Of course, my friend believes my information sources are also biased. He thinks I listen to “fake” news, read misleading newspapers, subscribe to propagandistic magazines, read opinion-driven books and ignore “friends” on the internet.

My information-gathering habits were formed long before today’s divisive politics. At that time, the Limbaughs, the Hannitys, the Murdochs, the Sinclairs and other propaganda moguls could not exist. Wise leaders passed laws restricting the number of newspapers a single entity could own. And the Federal Communications Commission did the same for broadcast stations, limiting any single owner to no more than seven television stations, seven AM radio stations, and seven FM stations.

In addition, licensing rules required broadcasters to provide “equal time” to competing political candidates and to provide “fair” opportunities for on-air comment to “responsible individuals with contrasting points of view.” One key result of these sensible rules was to increase the quantity and quality of news, especially broadcast news.

But the deregulation fanatics of the 1980s eliminated most media rules. Anti-regulation sentiment was so strong that when cable and satellite broadcasting came along, the FCC decided it had no jurisdiction over those important new information sources. (That’s one reason you see so many commercials on cable and satellite channels.)

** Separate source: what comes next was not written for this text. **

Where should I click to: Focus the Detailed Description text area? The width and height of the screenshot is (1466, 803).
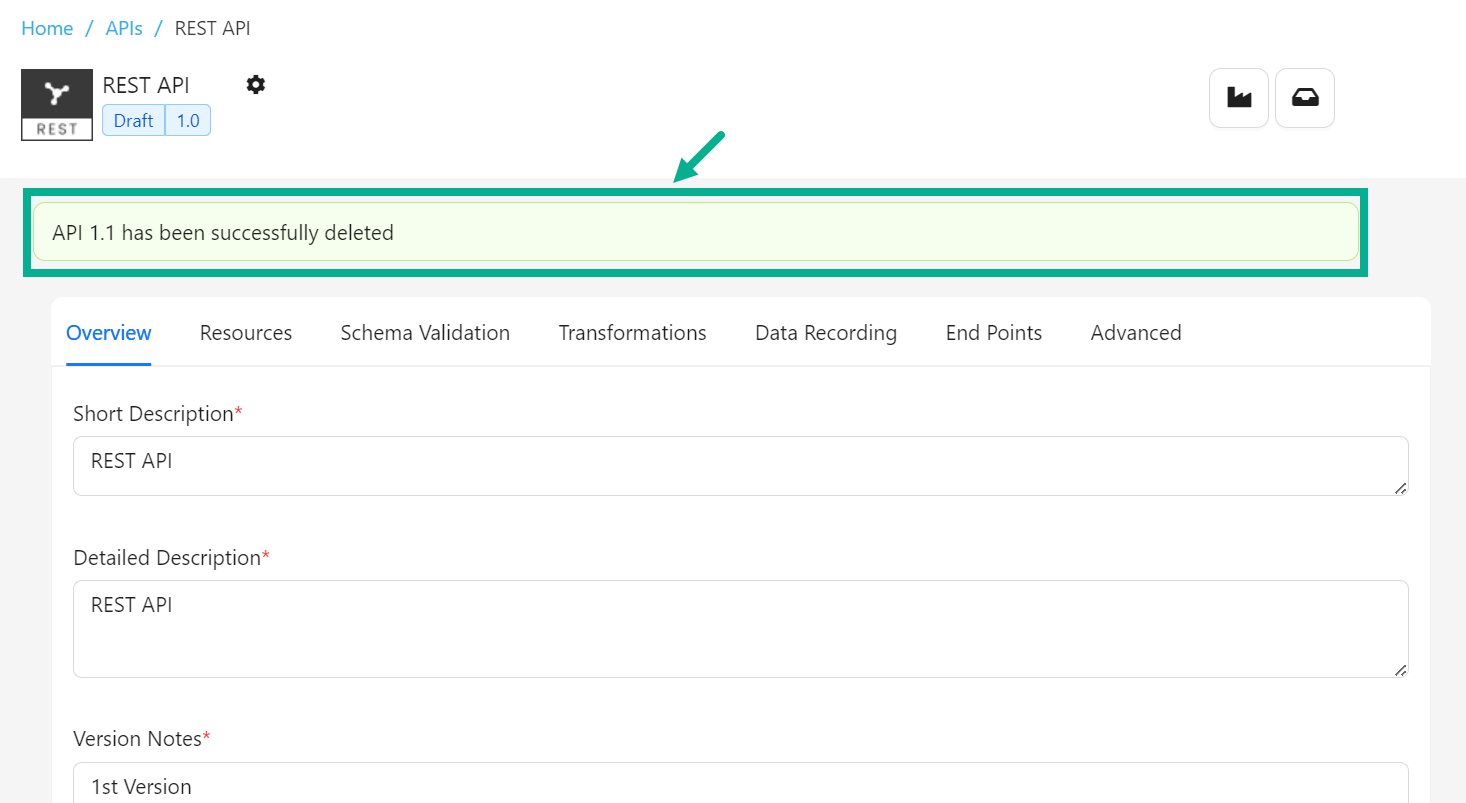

Still, even without sensible controls in place, my information environment today is very different from the information environment of my young friend. I seek information from sources more likely to offer the work of trained journalists and observers. My friend seeks information from sources offering the work of ideologues, entertainers and the general population.

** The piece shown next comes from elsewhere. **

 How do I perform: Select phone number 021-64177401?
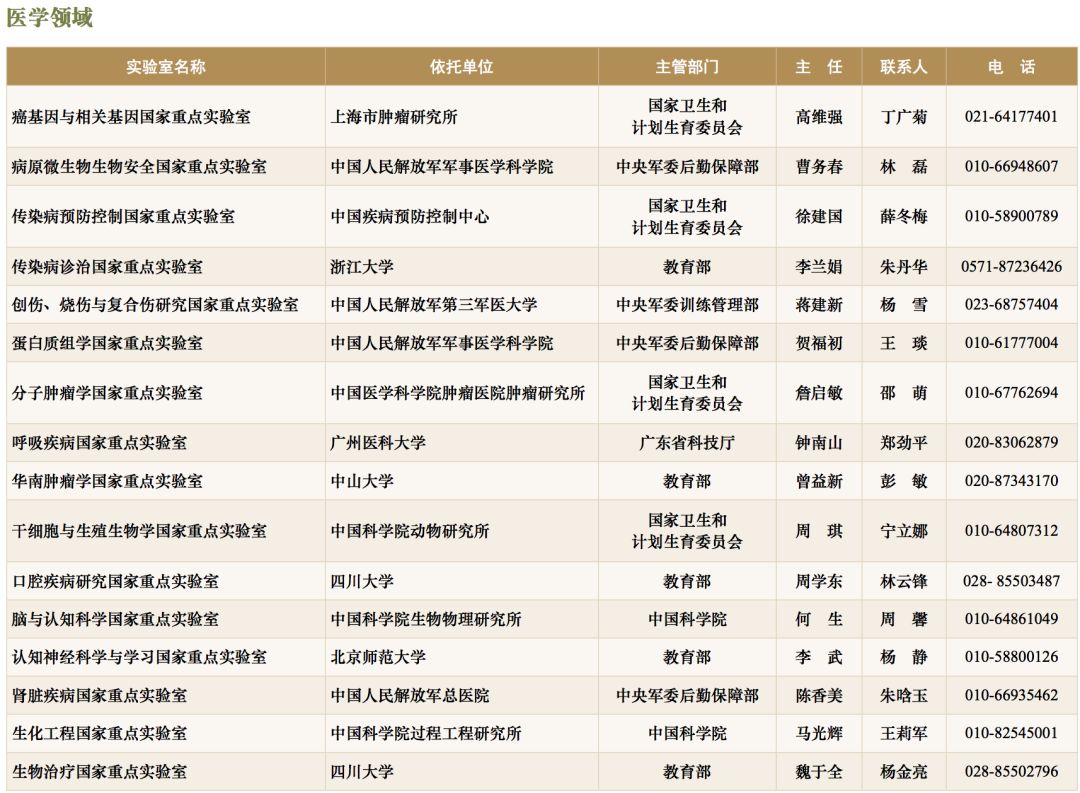(x=1011, y=117)
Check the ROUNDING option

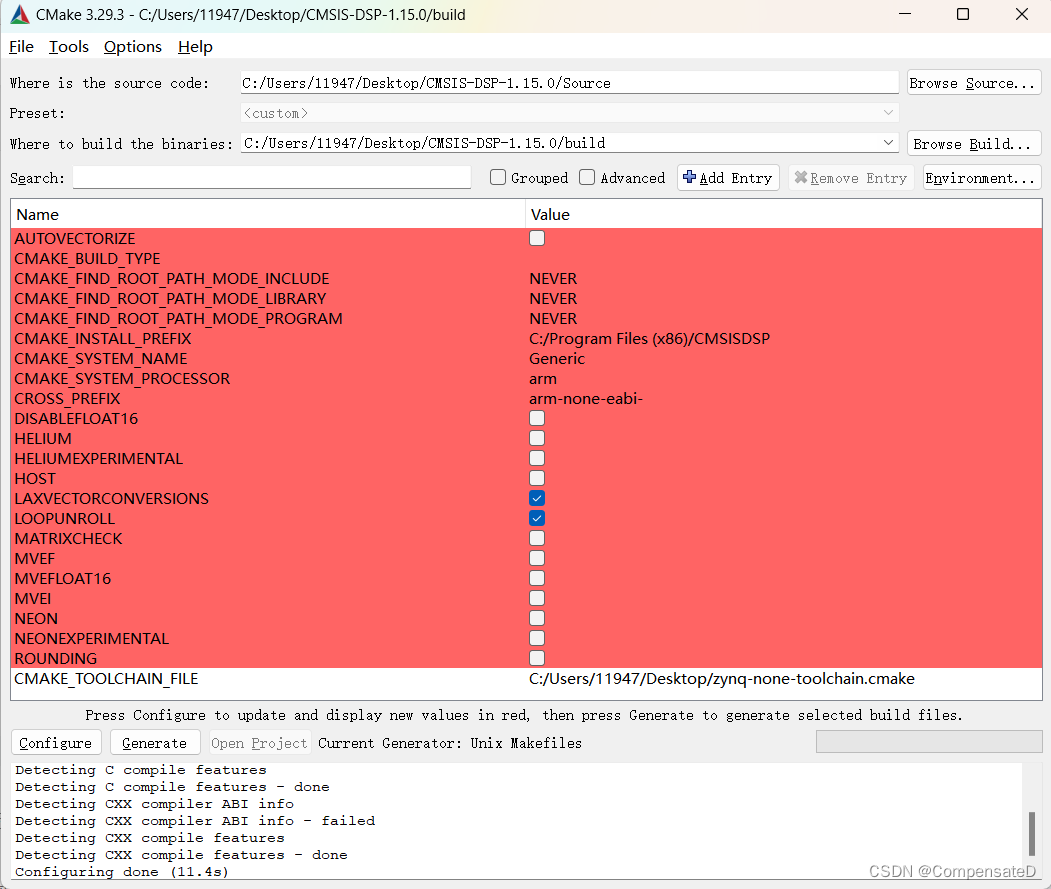coord(537,658)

It is not for me to question the “reality” in which my friend lives or the sources he chooses to sustain that reality. My sources are not necessarily better or worse than his. But they are certainly different and more balanced. Also, they certainly provide a more rational reality.

Other changes have occurred since the birth of the internet and the demise of rules about media ownership and responsibility:

First, the quality and quantity of journalism education has deteriorated.

Second, social media provide millions of unqualified information sources.

Third, virtual monopolies dominate all segments of the American economy.

Fourth, populism drives the information agenda more than quality journalism.

In other words, my young friend’s information sources are easier, less complicated and more simple-minded than are my information sources.

I can only hope our friendship is not based on similar childish values.

Don Gale.

Don Gale studied and taught journalism before spending a lifetime practicing it in Utah.